It's not the first time Democrats have complained that Norquist doesn't fight fair. Though both parties regularly push the limits on campaign-finance rules, Democratic leaders claim that Norquist's group has gone over the edge. For the 1996 election, the Republican National Committee gave ATR $4.6 million for direct-mail and attack ads. Democratic Senate investigators later claimed the shuffling of money appeared to violate ATR's tax-exempt status. More recently, Oregon Department of Justice investigators found ATR had served as a conduit in what authorities said was a "laundering scheme," through which Norquist collected money from Oregon business leaders and trade groups that was then rerouted into the coffers of Oregon Taxpayers United, an anti-tax organization working to limit state spending. Though the group was found guilty of violating Oregon election laws, Oregon officials never pursued a case against Norquist. "It was both legal and proper," he says.

For the 2004 election, Norquist says he hopes to become a funnel for rich Bush supporters, who, because of campaign-finance reform, can no longer write unlimited checks to the GOP. "I am aggressively letting people who might want to be involved in soft-money contributions know what we do," he says."

http://www.motherjones.com/news/feature/2004/01/12_402.html

And a little more on Norquist:

"The conspiracy set up between Norquist, several RNC operatives and former Republican National Committee Chairman Haley Barbour, worked like this:
Norquist and Barbour arranged for Norquist's Americans for Tax Reform -- in a highly detailed scheme -- to launder $4.6 million of RNC money through Americans for Tax Reform accounts in order to cloak the expenditure as an independent advocacy mailing.

Federal law prohibits coordination of such political activity between politics parties and so-called independent organizations such as Americans for Tax Reform.
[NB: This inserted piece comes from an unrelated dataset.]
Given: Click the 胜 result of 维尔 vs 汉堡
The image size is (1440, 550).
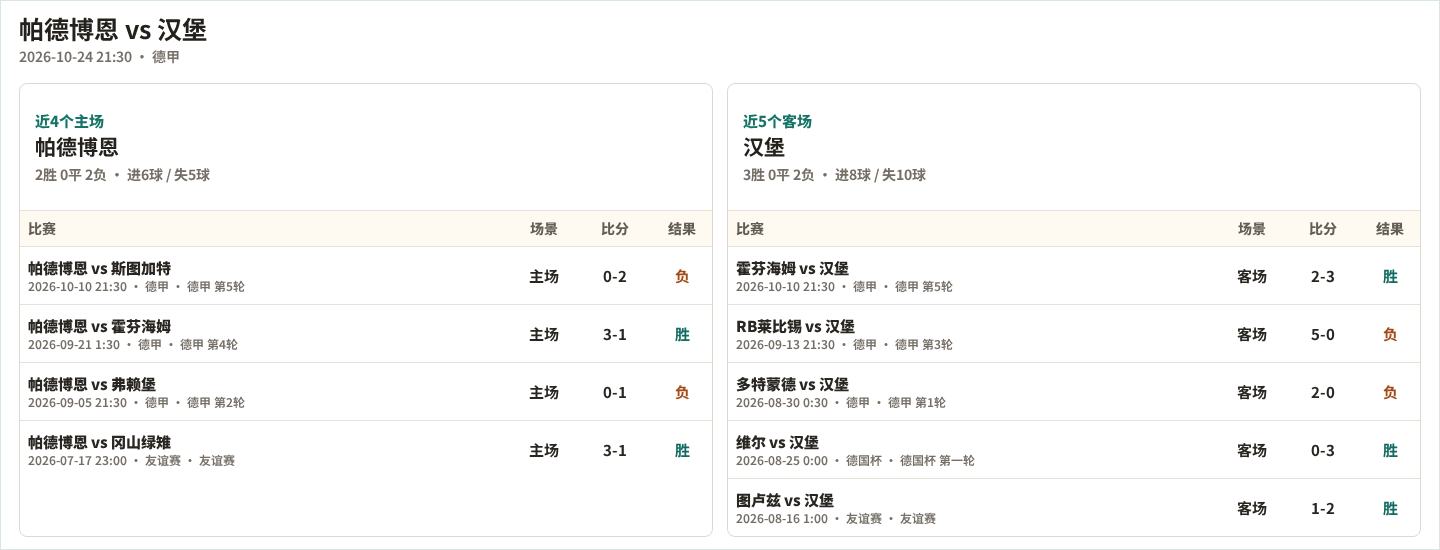Looking at the screenshot, I should 1390,451.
But Republicans have abused this law for years. I should know. I was trained at the presidential level by the Republican National Committee myself in 1980.

Norquist and the RNC claim there was absolutely no coordination between them -- but extremely detailed evidence show them to be liars.

In October 1996 the RNC gave Americans for Tax Reform a $4.6 million "donation." Keep that in mind -- nearly $5 million dollars. The "donation" itself would be questionable at any time, since Norquist seems to be universally loathed by a plethora of moderate conservatives and liberals alike who see him as a nightmare in human form and an embarrassment to the Republican Party as well as the nation. But Norquist's closest allies, House Speaker Newt Gingrich and Haley Barbour share this mantle."

http://www.americanpolitics.com/20021209Koop.html

Read this article - it goes deep into the Republican money laundering schemes.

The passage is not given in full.